GEGEVEN OPDRACHT A: Vervang in de records "Recentes" door "Mais recentes" en geef uitsluitend de regels weer vanaf de regel met "O que é Cinismo (323, 1570)" tot en met het einde van de records, verder ongewijzigd.

Wanneer de binnenband rondom zonder plooien in de
buitenband ligt (als er plooien zijn: een beetje lucht
aflaten), dan monteert u de bovenkant van de band –
te beginnen tegenover het ventiel – voorzichtig met
beide handen op het ventiel.
Controleer rondom en aan beide zijden of de binnenband niet tussen de bandhiel en velg is geklemd.
Schuif het ventiel lichtjes terug en trek het weer uit zodat de band goed is gepositioneerd in de buurt
van het ventiel.
Om de band correct op te pompen pompt u eerst lucht tot de band nog goed met de duim kan worden
ingedrukt. Wanneer de controlelijn aan weerszijden van de band dezelfde afstand tot de velgrand
aangeeft, is de band correct gecentreerd. Wanneer dit niet het geval is, dient u de lucht weer af te
laten en de band opnieuw uit te lijnen. Pomp de band nu op tot de maximale bedrijfsdruk (let op de
vuldruk!) en draai de kap op het ventiel.
L Let erop dat bij de montage geen voorwerpen of lichaamsdelen tussen de band en de
velgrand gekneld raken. Dit kan immers schade en letsels veroorzaken.
L Een correcte montage kan alleen worden gegarandeerd in de vakhandel. Bij werkzaamheden
die niet zijn uitgevoerd door de vakhandel, vervalt de garantie.

DATASETRECORDS:

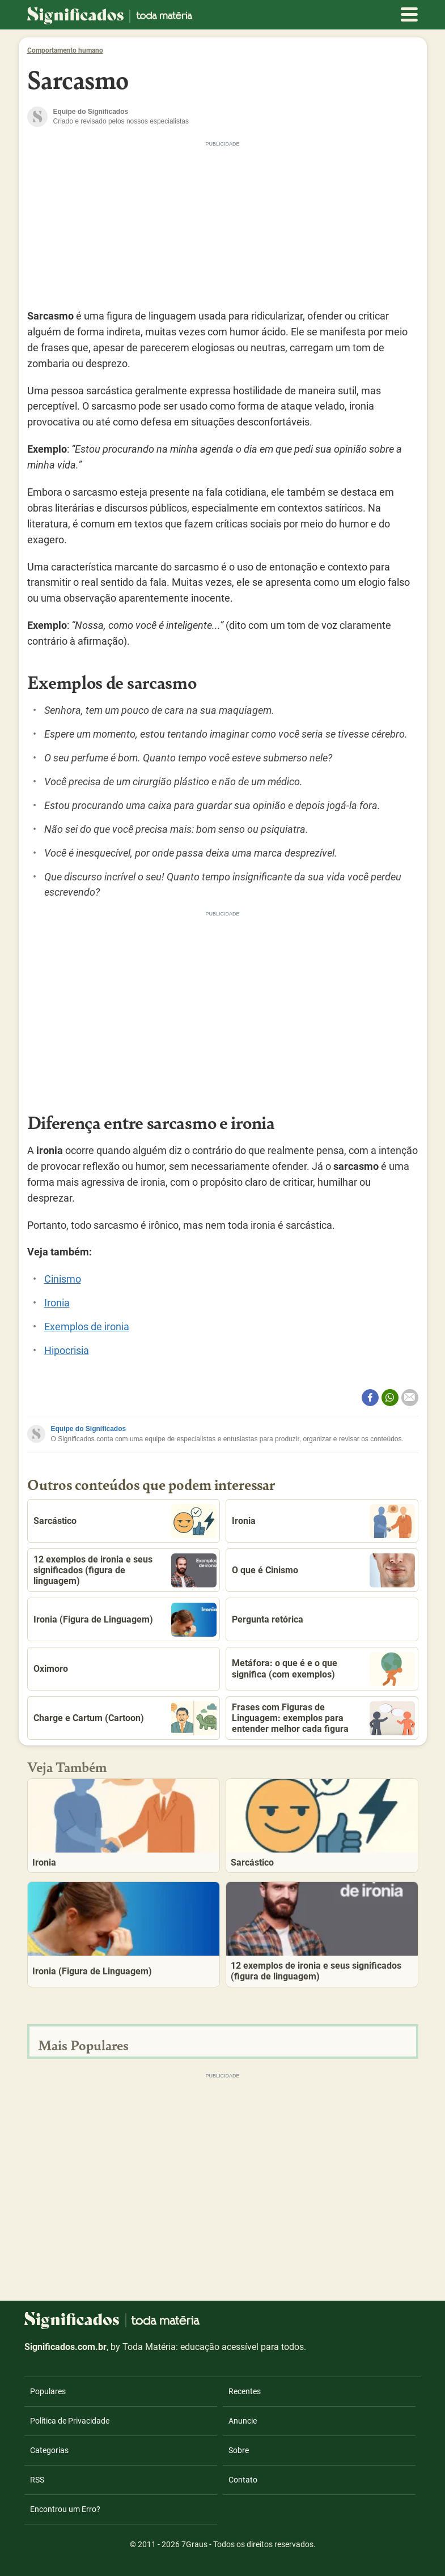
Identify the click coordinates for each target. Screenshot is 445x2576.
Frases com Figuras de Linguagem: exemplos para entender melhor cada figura (323, 1718)
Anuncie (242, 2420)
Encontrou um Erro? (65, 2509)
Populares (48, 2391)
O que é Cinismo (323, 1570)
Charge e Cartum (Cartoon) (125, 1718)
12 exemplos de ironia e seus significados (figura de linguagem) (125, 1570)
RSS (37, 2479)
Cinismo (62, 1279)
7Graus (194, 2544)
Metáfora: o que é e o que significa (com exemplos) (323, 1669)
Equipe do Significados (88, 1429)
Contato (242, 2479)
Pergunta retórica (267, 1619)
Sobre (238, 2450)
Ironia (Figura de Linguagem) (125, 1620)
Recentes (244, 2391)
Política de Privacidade (69, 2420)
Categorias (49, 2450)
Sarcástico (125, 1521)
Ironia (57, 1303)
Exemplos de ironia (86, 1326)
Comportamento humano (65, 50)
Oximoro (50, 1668)
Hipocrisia (66, 1350)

GEGEVEN OPDRACHT B: Zet de tekst over het monteren van de band voort, aansluitend op de laatste zin.

UITVOER A:
O que é Cinismo (323, 1570)
Charge e Cartum (Cartoon) (125, 1718)
12 exemplos de ironia e seus significados (figura de linguagem) (125, 1570)
RSS (37, 2479)
Cinismo (62, 1279)
7Graus (194, 2544)
Metáfora: o que é e o que significa (com exemplos) (323, 1669)
Equipe do Significados (88, 1429)
Contato (242, 2479)
Pergunta retórica (267, 1619)
Sobre (238, 2450)
Ironia (Figura de Linguagem) (125, 1620)
Mais recentes (244, 2391)
Política de Privacidade (69, 2420)
Categorias (49, 2450)
Sarcástico (125, 1521)
Ironia (57, 1303)
Exemplos de ironia (86, 1326)
Comportamento humano (65, 50)
Oximoro (50, 1668)
Hipocrisia (66, 1350)

UITVOER B:
L Let bij het oppompen van de banden steeds op de correcte vuldruk. Deze waarde kunt u
aflezen op de band.
L Gebruik voor het oppompen uitsluitend geschikte pompen met een afleesschaal in bar. Voor
schade die ontstaat door het gebruik van pompen die niet door de fabrikant worden
bijgeleverd, vervalt de garantie.
DEMONTAGE / MONTAGE
Naast de zitting en armsteunen kan ook het batterijvak worden gedemonteerd. Lees ook de volgende
instructies:
• Schakel de Scooter uit.
• Verwijder de zit (zie het hoofdstuk “Zit”).
• Duw de borghendel van het batterijvak naar voren. Het batterijvak kantelt naar voren.
• Neem het batterijvak aan de greep vast en trek het naar boven.
Voor het monteren gaat u omgekeerd te werk:
• Neem het batterijvak aan de greep vast.
• Plaats het batterijvak in de geleider van het batterijvak.
• Duw het batterijvak in de richting van het vergrendelmechanisme tot de bout van het batterijvak
hoorbaar vastklikt.
L Controleer of het batterijvak correct is geplaatst. Anders kan de bout niet blokkeren in het
vergrendelmechanisme.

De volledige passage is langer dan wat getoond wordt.